Even I drank it for a while, believing my own PR. But I eventually learned through a growing number of studies and reports that CDHPs were leading to the financial ruin of countless American families. I’m sure you’ve seen the same studies and know that because of the “consumerism” strategy, most of the people now filing for bankruptcy due to medical debt, have health insurance. New data released just last week by the Kaiser Family Foundation shows that 16 million people, or 6% of U.S. adults, owe more than $1,000 in medical bills, and 3 million people owe more than $10,000. The financial burden falls disproportionately on people with disabilities, those in generally poor health, Black Americans and people living in the South or in non-Medicaid expansion states.

Many of them have put so many medical expenses on their credit cards – expenses that were once covered routinely by insurers – they can’t possibly pay off their debt. 

David and Karen, here are just a few facts you need to know, all based on recent research:

  • High-deductible plans incentivize patients, particularly those with low incomes, to avoid care because doing so subjects them to financial burdens insurance was supposed to prevent.
  • Premium contributions and deductibles in employer plans accounted for 11.5% of median household income in 2019, up from 9.1% a decade earlier.
  • Even a seemingly modest increase in out-of-pocket costs causes many patients to stop taking drugs they need.
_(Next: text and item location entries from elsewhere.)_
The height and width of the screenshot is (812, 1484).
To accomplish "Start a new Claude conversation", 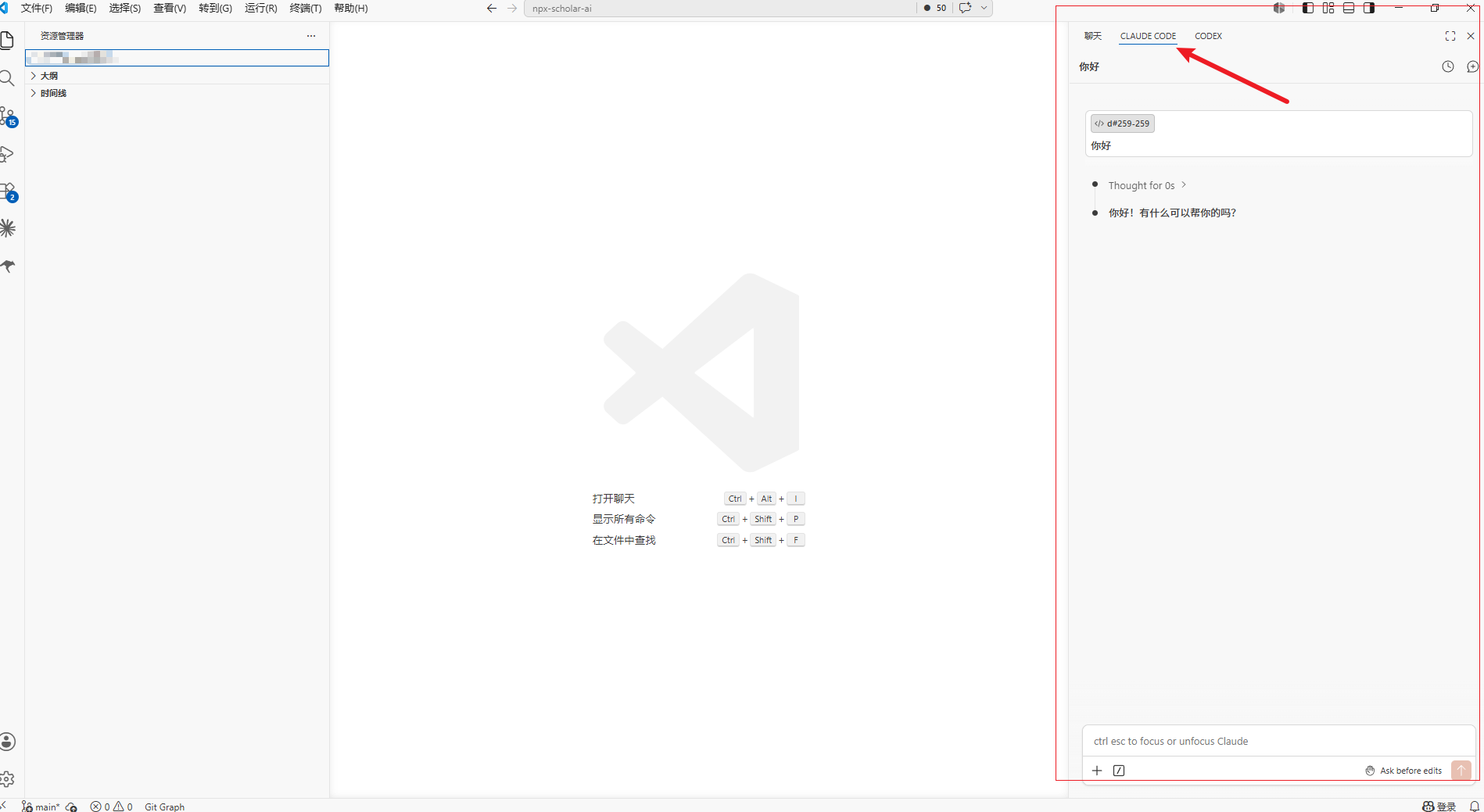I will [x=1472, y=66].
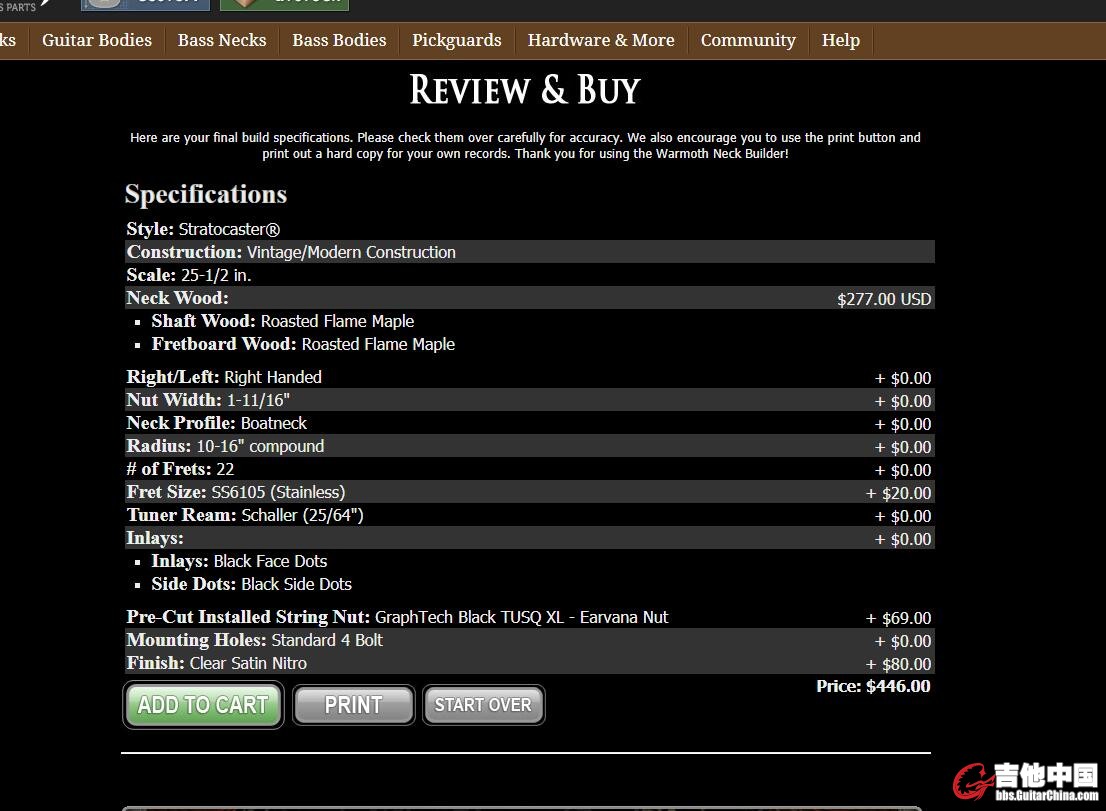Click the Neck Wood $277.00 USD price
The height and width of the screenshot is (811, 1106).
[884, 299]
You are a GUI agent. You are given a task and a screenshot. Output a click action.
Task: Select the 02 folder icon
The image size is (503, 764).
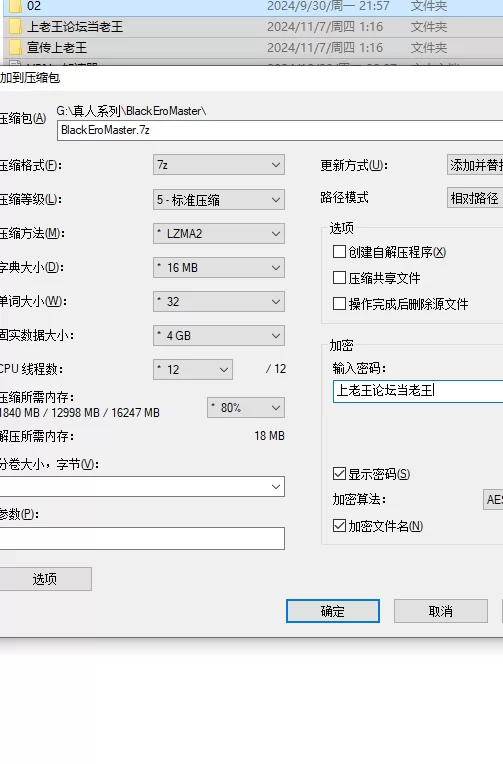[x=16, y=6]
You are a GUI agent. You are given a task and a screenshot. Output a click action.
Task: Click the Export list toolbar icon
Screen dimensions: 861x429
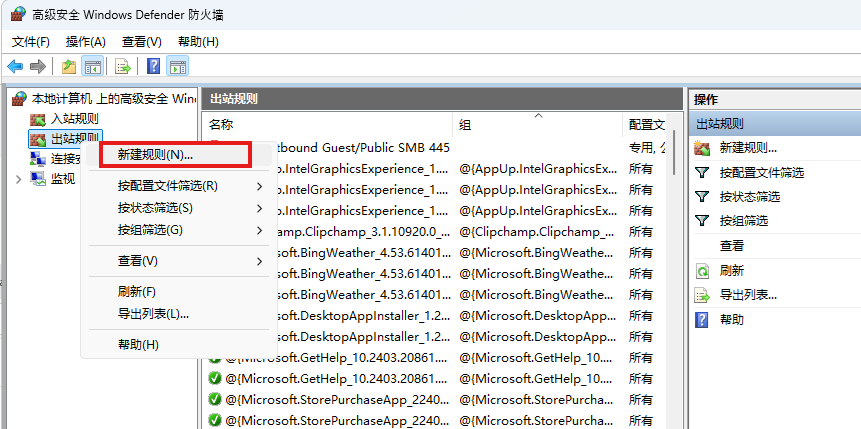122,67
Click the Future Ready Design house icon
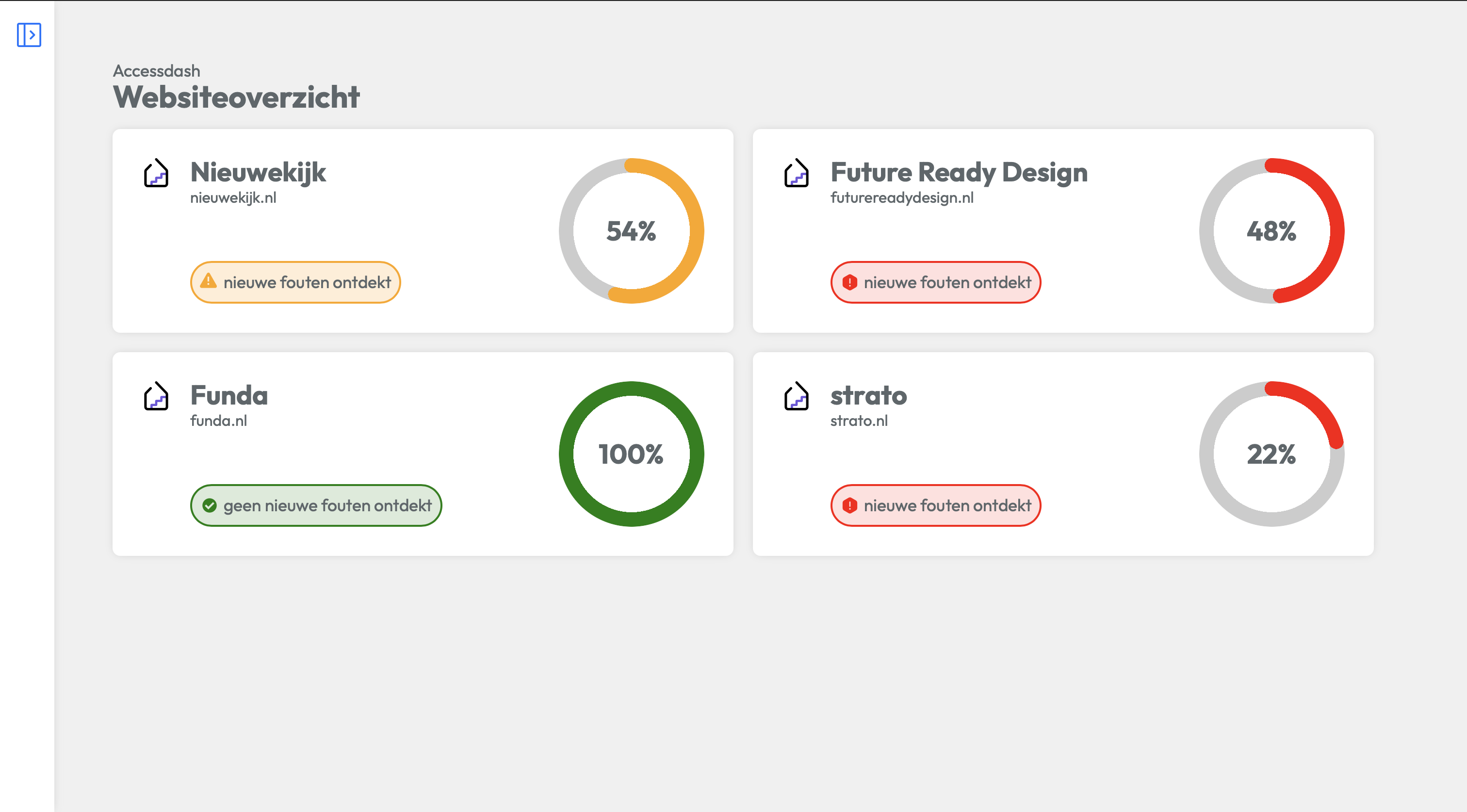1467x812 pixels. tap(796, 173)
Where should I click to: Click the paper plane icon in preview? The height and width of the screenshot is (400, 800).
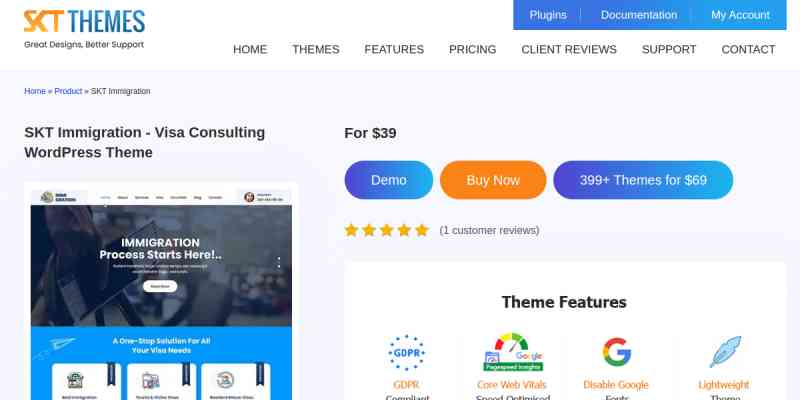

For example, raising Medicare recipients’ out-of-pocket costs by just $10 per prescription led to a 23% drop in overall drug consumption and a 33% increase in mortality.
  • Patients of color face greater barriers to care than others because of high-deductible health plan costs. Black cancer survivors with a high-deductible plan were more likely to skip medications to save money than white cancer survivors with the same plans (22.8% versus 8%, respectively).
  • Deductibles have gotten so high that nearly one-third of people with above-the-median total annual health care spending (plan plus out-of-pocket spending) incurred half of their annual out-of-pocket spending in just one day.

David and Karen, no one enrolled in your health plans–or any health plan, for that matter–should have to decide between picking up their prescriptions and putting food on the table. I’m confident you would agree that the evidence is overwhelming that the industry’s consumerism strategy has created a nightmare for millions of Americans who, because of unaffordable out-of-pockets, are now functionally uninsured. It is long past time for you and other industry leaders to come up with a new and fairer strategy. Can we join forces again, this time to get us out of the crisis we all had a hand in creating?